▸ **Supplied passage**:
*** Begin section ***
Between September 2004 and April 2007, 235 dyads of patients with advanced-stage cancer and their primary informal caregivers were recruited to one of two randomized clinical trials of CHESS. One of the trials recruited breast and prostate cancer patients and their caregivers (NCT00214162); the other enrolled lung cancer patients and caregivers (NCT00365963). Eligible breast cancer patients were women with recurrent or metastatic breast cancer. Eligible prostate cancer patients had hormone refractory or metastatic prostate cancer. Eligible lung cancer patients included those in stage IIIA, IIIB, or IV disease. Caregivers were at least 18 years of age and identified by the patient as their primary source of physical, emotional, or financial support.

Recruitment

Recruitment sites were 5 cancer centers in the Northeastern, Midwestern, and Southwestern United States. This analysis contains a combined sample from both clinical trials of 117 dyads in the CHESS-Only group and 118 in the CHESS+CR group (Figure 1). Details about recruitment, randomization, and procedures were previously reported [28,30].

The attrition rate in this study (33.6%, 36/107) in the CHESS-Only group and 38.1% (42/110) in the CHESS+CR group) is comparable with other clinical trials of patients with advanced cancer. A review of 18 interventional supportive and palliative oncology trials found an attrition rate of 44% at study end [32].

Interventions

Both the CHESS-Only and CHESS+CR participants received access to CHESS. CHESS was designed for caregivers, but patients could have access as well if they wanted it. Upon initial log-in and every 7 days after, caregivers were prompted when logging into CHESS to complete a check-in with questions about patient symptom status from a modified Edmonton Symptom Assessment Scale (ESAS) [33]. Check-in items had to be completed before advancing to another page in the CHESS website. Items on check-ins after the first check-in were populated with previous ratings; caregivers needed to respond only if a rating changed. In the CHESS-Only group, the information reported at check-in was intended for caregivers and not sent to clinicians. In the CHESS+CR group, CHESS summarized the caregiver-provided information and made it available (with patient permission) to the clinical team [31]. Alerts were emailed, faxed, or phoned (according to clinician preference) to a designated member of the clinical team, typically a nurse, (1) when a threshold symptom was reported and (2) 2 days before a scheduled clinic visit. The severity threshold for an alert was set at 7, based on Serlin et al [34], indicating that this symptom distress level interferes significantly with a patient’s life. Alerts included patient name, the symptom or symptoms of concern, and worrisome symptom rating(s), along with a link to the CHESS+CR website to view the complete CR, including ratings over time. At any time, clinicians in the CHESS+CR group could also access the full CR by logging onto CHESS+CR.
*** End section ***
▸ **Task instructions**:
• A. Write out again the part of the CHESS trial passage that opens with the words "Recruitment sites were" and closes with "study end [32].", switching "cancer centers" to "oncology clinics".
• B. According to the CHESS trial passage, at what severity rating was the threshold for a symptom alert set?

▸ **Given information**:
*** Begin section ***
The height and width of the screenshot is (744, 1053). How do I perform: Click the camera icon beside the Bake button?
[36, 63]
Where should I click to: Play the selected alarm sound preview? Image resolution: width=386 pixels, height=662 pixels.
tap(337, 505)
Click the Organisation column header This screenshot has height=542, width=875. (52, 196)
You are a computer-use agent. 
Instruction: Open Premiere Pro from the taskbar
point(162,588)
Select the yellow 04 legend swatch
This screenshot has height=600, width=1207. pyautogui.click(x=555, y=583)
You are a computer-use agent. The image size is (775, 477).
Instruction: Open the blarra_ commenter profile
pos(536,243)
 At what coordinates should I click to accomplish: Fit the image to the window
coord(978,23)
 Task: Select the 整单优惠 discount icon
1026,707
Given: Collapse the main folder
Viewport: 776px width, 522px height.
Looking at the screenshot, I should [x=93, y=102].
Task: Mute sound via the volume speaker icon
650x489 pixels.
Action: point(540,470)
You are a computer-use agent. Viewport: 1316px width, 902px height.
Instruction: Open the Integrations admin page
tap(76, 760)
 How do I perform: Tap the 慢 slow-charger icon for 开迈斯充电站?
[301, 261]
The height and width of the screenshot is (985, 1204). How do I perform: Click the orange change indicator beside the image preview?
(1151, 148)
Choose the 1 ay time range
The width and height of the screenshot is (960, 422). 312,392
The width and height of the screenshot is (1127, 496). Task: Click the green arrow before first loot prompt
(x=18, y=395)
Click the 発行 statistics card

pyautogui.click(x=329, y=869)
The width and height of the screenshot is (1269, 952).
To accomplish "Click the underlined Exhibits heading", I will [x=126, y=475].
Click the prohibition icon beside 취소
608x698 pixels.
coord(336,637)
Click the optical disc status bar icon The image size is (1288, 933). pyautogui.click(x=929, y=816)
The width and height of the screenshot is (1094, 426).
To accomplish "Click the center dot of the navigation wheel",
*** End section ***
▸ **Answers**:
• A.
Recruitment sites were 5 oncology clinics in the Northeastern, Midwestern, and Southwestern United States. This analysis contains a combined sample from both clinical trials of 117 dyads in the CHESS-Only group and 118 in the CHESS+CR group (Figure 1). Details about recruitment, randomization, and procedures were previously reported [28,30].

The attrition rate in this study (33.6%, 36/107) in the CHESS-Only group and 38.1% (42/110) in the CHESS+CR group) is comparable with other clinical trials of patients with advanced cancer. A review of 18 interventional supportive and palliative oncology trials found an attrition rate of 44% at study end [32].

• B. 7